Despite its apparent crudity, this weapon became the symbol of power in ancient Rus, Poland, Turkey and the Cossack Hetmanate in what is now Ukraine. Its phallic associations aside, this weapon was also a symbol of the master of life and death among the Celts, as well as being associated with Hercules and Melpomene in Greco-Roman culture, while it epitomized penance before the highest deity among Semitic peoples.

And what better name could there be for a missile carrying nuclear warheads? The bulava thus had all the prerequisites to transform itself from club to officer’s baton to a missile tasked with ensuring global nuclear deterrence.

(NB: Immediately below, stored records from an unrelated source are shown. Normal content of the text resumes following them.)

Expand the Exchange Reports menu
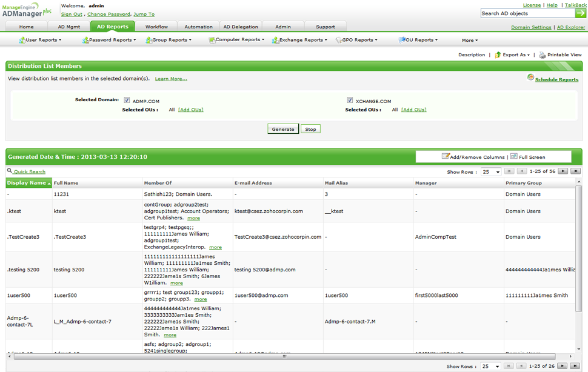Image resolution: width=588 pixels, height=372 pixels. click(299, 40)
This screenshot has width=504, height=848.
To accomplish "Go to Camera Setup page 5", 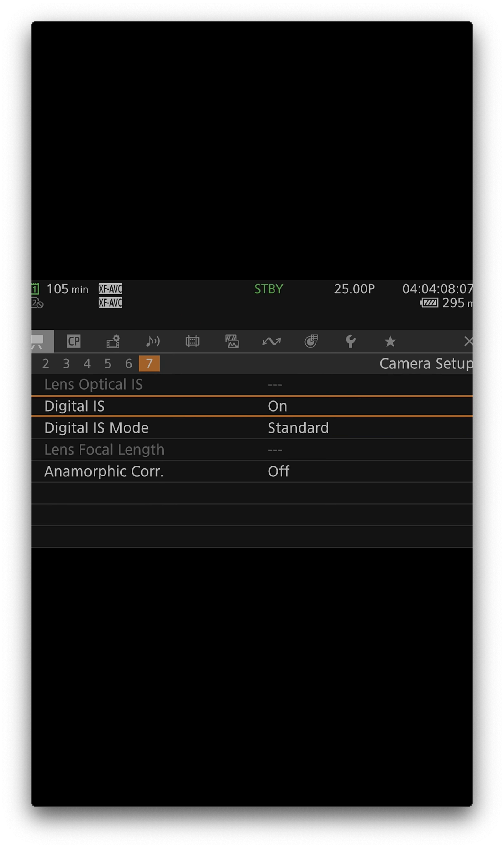I will [x=108, y=364].
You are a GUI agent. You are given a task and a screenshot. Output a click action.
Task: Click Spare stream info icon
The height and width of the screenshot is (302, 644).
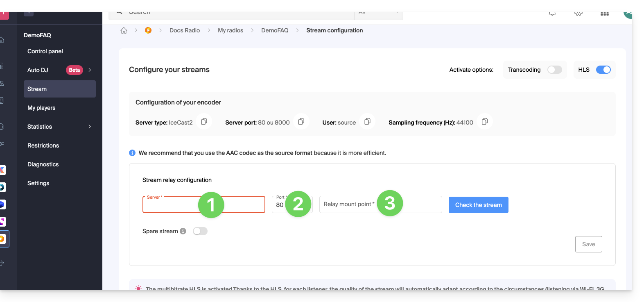pyautogui.click(x=183, y=231)
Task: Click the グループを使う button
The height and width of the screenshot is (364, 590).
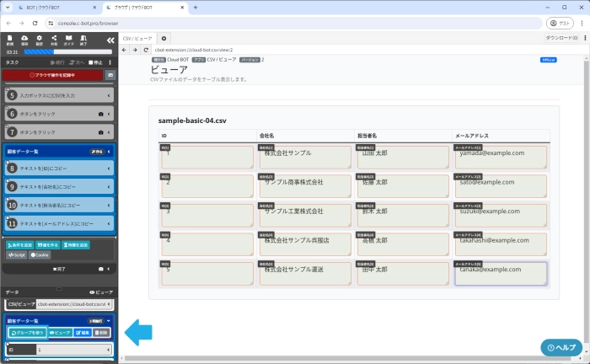Action: point(28,333)
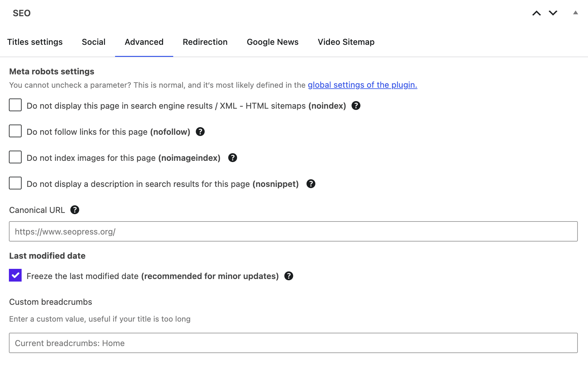Move SEO panel down with the down chevron
The height and width of the screenshot is (368, 588).
[x=553, y=13]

It was nomads who first brought the mace to Russia from the south-east around the 11th century, and it quickly found popularity as a cheap, widely available weapon among peasants and townsmen in the 12th and 13th centuries.

Maces were produced mainly in Kiev and southern Russian towns, and it is in these areas that almost 90 per cent of the archaeological finds of the weapon have been made.

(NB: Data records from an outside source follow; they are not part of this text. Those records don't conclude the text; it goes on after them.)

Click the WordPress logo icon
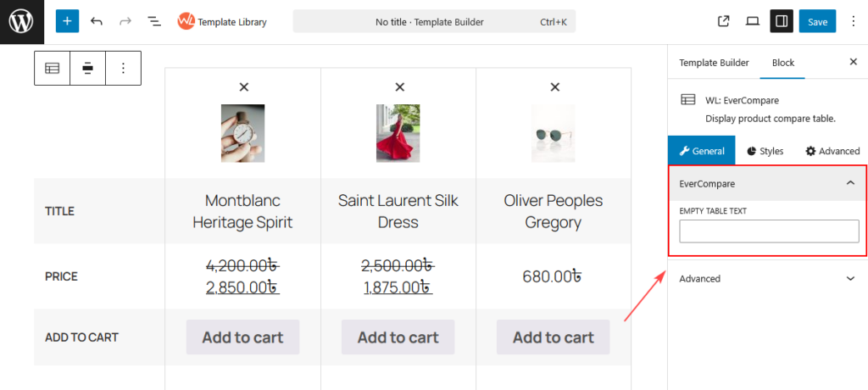The height and width of the screenshot is (390, 868). [x=21, y=21]
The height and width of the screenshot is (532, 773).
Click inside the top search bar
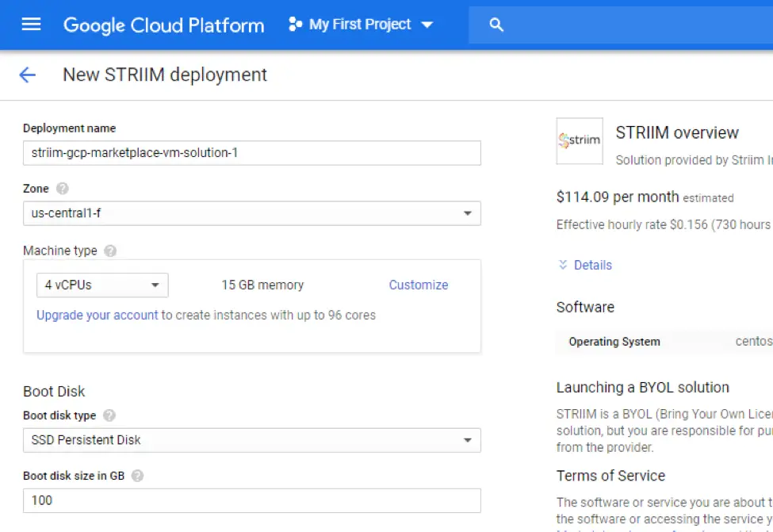(x=634, y=25)
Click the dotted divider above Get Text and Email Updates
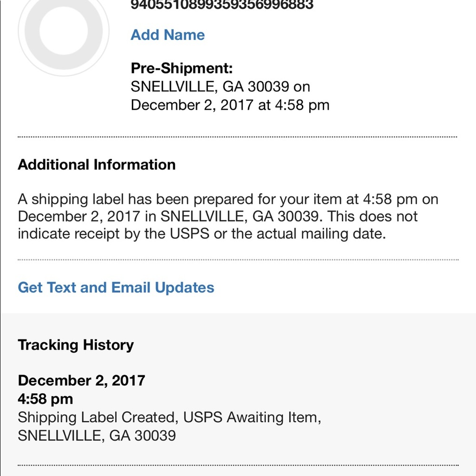This screenshot has width=476, height=476. click(237, 260)
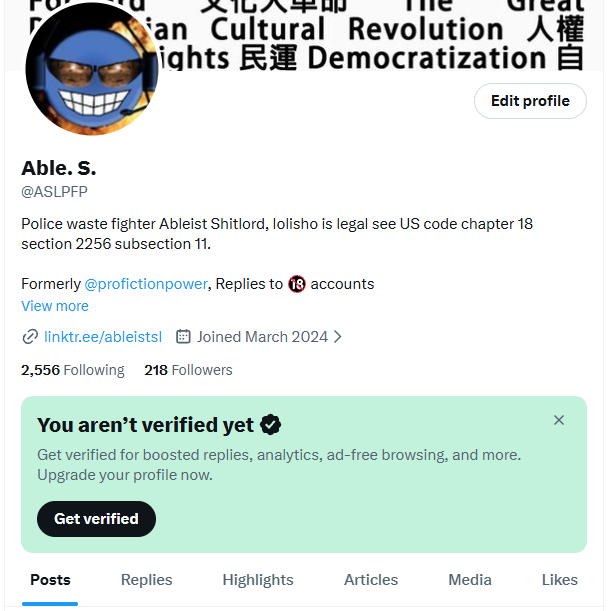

Ancient bulava. Source: wikipedia.org

The bulava was traditionally made in the form of cubes with cut-off corners, which created something akin to studs and pointed protuberances - essential for smashing heavy armor. Russian craftsmen would cast the head of the weapon from wax or clay and then pour bronze into the mold to create a hollow shell, which was then filled with lead. More elaborate examples were trimmed with gold, silver and even precious stones.

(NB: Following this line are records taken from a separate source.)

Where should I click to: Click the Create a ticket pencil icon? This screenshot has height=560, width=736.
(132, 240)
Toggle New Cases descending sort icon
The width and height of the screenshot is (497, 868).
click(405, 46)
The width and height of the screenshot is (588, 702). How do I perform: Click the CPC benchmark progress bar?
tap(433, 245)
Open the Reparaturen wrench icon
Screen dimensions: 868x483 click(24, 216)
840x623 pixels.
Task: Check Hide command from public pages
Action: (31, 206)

And like its medieval forbear, the 20th-century rocket-fueled Bulava was designed to pierce armor in the form of a staggered missile defence shield. The missile was designed for combination with land-based “Topol-M” rockets produced by the Moscow Institute of Thermal Technology. 

In the Middle Ages, the bulava hung from a person’s belt as an auxiliary weapon capable of administering a swift, unexpected blow to the helmet, since the most powerful strike came from a low trajectory.

The nuclear Bulava is, however, a weapon of deterrence. According to the calculations of the military command, it should restore the disbalance of power in the Russian nuclear triad, reinforcing its naval component with potential for a retaliatory or launch-under-attack nuclear strike in the case of a global conflict.

Even from the mooring berth of the Russian Navy’s Northern Fleet, the range of the missile is sufficient to hit almost any target on the territory of the United States or China. It is precisely this missile capability which, regardless of emerging U.S. missile defense systems and the concept of a pre-emptive global strike with conventional weapons, pushes the prospect of war away from Russia’s borders and allows the country to hold an independent position in the global arena.

Therefore, unlike its very warlike predecessor, the modern Bulava fights only in tests, although it has sustained some losses too. To date there have been 19 test firings, eight of which were successful and four partially successful. The last launch, on September 6, 2013 failed due to the malfunction of an extendable blast nozzle.

But very much like the Russian mace on the belt of a medieval warrior, though it may seem less fearsome and deadly than a sword or spear, the modern-day Bulava, hidden deep in submarine launch silos, is the guarantor of a counter-strike.